1955 Lewis et Marti avec Marylin Monroe
Après la séparation, Jerry Lewis tournera encore 5 films sous la direction de Tashlin : "Trois bébés sur les bras" ("Rock-a-bye Baby," 1958), "The Geisha Boy" (1958), "Cendrillon aux grands pieds (Cinderfella," 1960), "Un chef de rayon explosif (Who's Minding the Store, 1963) et Jerry chez" les cinoques" ("The Disorderly Orderly," 1964). Apres quelques années d'absence Jerry Lewis revint au cinéma au début des années 1980 dans "Au boulot... Jerry !" ("Hardly Working"), qu'il joua et réalisa, puis en 1983 avec un rôle à contre-emploi dans La "Valse des pantins" ("The King of Comedy"), de Martin Scorsese.

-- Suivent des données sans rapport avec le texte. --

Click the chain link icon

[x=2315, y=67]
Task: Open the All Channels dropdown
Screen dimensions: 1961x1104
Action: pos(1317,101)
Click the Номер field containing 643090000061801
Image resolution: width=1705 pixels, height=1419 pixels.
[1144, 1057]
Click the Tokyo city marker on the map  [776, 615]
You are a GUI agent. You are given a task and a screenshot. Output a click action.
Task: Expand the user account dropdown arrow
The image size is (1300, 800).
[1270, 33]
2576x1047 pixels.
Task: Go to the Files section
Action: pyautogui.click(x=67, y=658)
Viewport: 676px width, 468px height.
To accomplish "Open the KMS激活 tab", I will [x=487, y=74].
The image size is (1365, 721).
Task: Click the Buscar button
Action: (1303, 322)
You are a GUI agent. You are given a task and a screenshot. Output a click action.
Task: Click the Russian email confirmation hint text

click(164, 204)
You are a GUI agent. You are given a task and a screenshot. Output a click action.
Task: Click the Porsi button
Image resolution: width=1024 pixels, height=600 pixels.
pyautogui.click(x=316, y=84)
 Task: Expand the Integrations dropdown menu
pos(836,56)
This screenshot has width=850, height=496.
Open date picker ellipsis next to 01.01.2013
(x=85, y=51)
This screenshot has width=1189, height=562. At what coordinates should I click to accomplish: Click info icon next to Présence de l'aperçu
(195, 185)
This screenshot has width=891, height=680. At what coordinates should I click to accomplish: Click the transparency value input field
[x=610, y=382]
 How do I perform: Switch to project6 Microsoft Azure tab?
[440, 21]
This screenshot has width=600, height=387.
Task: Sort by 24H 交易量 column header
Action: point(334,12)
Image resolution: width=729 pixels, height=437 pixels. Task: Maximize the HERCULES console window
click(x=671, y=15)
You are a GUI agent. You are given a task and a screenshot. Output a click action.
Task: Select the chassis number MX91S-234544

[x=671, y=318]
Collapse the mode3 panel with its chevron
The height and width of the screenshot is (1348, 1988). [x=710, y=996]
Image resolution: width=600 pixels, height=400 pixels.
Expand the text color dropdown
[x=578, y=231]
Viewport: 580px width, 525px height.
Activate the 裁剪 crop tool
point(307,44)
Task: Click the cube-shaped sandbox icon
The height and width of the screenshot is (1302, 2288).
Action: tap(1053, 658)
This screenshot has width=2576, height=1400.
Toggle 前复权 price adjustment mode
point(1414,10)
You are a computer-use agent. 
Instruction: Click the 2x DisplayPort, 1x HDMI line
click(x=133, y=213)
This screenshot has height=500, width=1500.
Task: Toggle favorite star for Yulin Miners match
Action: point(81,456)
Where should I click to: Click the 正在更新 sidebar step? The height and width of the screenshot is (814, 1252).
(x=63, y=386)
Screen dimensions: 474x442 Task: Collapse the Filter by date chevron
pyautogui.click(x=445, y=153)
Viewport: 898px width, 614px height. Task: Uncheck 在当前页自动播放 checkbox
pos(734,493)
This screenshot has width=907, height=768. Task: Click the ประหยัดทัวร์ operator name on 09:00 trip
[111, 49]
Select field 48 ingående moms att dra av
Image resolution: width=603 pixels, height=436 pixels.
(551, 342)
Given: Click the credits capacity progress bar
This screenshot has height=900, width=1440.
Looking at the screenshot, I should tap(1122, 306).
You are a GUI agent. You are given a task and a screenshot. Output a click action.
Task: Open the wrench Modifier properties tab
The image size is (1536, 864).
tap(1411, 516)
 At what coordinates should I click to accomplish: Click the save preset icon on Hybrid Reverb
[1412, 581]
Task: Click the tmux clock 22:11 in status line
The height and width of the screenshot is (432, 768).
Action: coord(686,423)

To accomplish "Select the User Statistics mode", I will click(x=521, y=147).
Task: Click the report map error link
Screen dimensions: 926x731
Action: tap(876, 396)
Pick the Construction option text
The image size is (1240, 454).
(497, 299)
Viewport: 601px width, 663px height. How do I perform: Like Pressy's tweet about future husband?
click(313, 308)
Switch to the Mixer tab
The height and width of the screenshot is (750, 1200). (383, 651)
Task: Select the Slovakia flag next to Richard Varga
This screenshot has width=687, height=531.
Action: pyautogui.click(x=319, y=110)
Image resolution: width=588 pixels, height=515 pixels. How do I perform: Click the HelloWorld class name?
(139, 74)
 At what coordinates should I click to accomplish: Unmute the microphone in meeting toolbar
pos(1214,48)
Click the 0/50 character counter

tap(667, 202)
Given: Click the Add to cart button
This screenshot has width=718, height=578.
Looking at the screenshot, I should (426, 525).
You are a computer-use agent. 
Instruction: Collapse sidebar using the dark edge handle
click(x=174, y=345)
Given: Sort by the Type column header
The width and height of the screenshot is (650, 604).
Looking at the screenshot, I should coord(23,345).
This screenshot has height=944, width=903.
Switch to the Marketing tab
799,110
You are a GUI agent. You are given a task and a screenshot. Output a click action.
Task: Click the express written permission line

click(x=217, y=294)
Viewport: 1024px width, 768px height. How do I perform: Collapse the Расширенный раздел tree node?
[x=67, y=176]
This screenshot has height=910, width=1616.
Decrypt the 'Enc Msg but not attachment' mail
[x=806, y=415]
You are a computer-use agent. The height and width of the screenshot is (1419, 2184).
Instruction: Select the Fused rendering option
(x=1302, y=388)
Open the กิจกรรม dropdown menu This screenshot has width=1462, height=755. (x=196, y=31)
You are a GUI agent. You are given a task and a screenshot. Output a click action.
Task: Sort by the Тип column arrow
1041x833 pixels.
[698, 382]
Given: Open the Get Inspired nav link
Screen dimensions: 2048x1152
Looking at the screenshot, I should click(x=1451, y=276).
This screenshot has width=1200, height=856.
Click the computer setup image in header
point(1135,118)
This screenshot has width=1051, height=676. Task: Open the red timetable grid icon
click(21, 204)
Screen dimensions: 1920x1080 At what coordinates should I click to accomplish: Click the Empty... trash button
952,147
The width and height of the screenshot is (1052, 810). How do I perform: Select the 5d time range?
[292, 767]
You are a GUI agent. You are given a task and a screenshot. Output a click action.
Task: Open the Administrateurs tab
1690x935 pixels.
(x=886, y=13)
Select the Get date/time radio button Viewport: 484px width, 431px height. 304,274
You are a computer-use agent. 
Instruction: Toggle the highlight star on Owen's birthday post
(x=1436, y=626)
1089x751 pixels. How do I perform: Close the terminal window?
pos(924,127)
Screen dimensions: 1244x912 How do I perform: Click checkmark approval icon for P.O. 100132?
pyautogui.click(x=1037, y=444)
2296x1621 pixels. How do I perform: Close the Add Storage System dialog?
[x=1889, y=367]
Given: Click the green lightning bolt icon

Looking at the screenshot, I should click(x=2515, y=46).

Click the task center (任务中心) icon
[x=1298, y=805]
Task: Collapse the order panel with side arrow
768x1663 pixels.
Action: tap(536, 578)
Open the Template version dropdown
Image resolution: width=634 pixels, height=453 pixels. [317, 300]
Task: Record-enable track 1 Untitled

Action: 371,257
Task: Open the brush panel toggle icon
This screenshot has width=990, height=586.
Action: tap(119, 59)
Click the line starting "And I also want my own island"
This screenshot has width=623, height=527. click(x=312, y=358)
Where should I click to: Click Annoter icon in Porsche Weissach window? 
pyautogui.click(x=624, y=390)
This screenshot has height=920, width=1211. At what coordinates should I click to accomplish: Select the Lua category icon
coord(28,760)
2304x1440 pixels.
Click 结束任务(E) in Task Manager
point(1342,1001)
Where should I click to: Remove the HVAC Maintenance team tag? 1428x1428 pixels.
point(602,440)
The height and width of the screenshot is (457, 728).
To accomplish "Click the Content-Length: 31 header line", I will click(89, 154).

En 1993, on le voit dans le "Arizona Dream", d'Emir Kusturica aux côtés de Johnny Depp, Faye Dunaway.
Dino alignera les succès, adjoint alcoolique du shérif de "Rio Bravo", légende vivante de Las Vegas, présentateur du show télévisé le plus regardé d'Amérique, "image d'un individu pour qui une seule blague idiote dépasserait de loin tout Sophocle", figure de proue de la "cool music", il fut un des plus célèbres "crooners" américains. Il meurt en décembre 1995.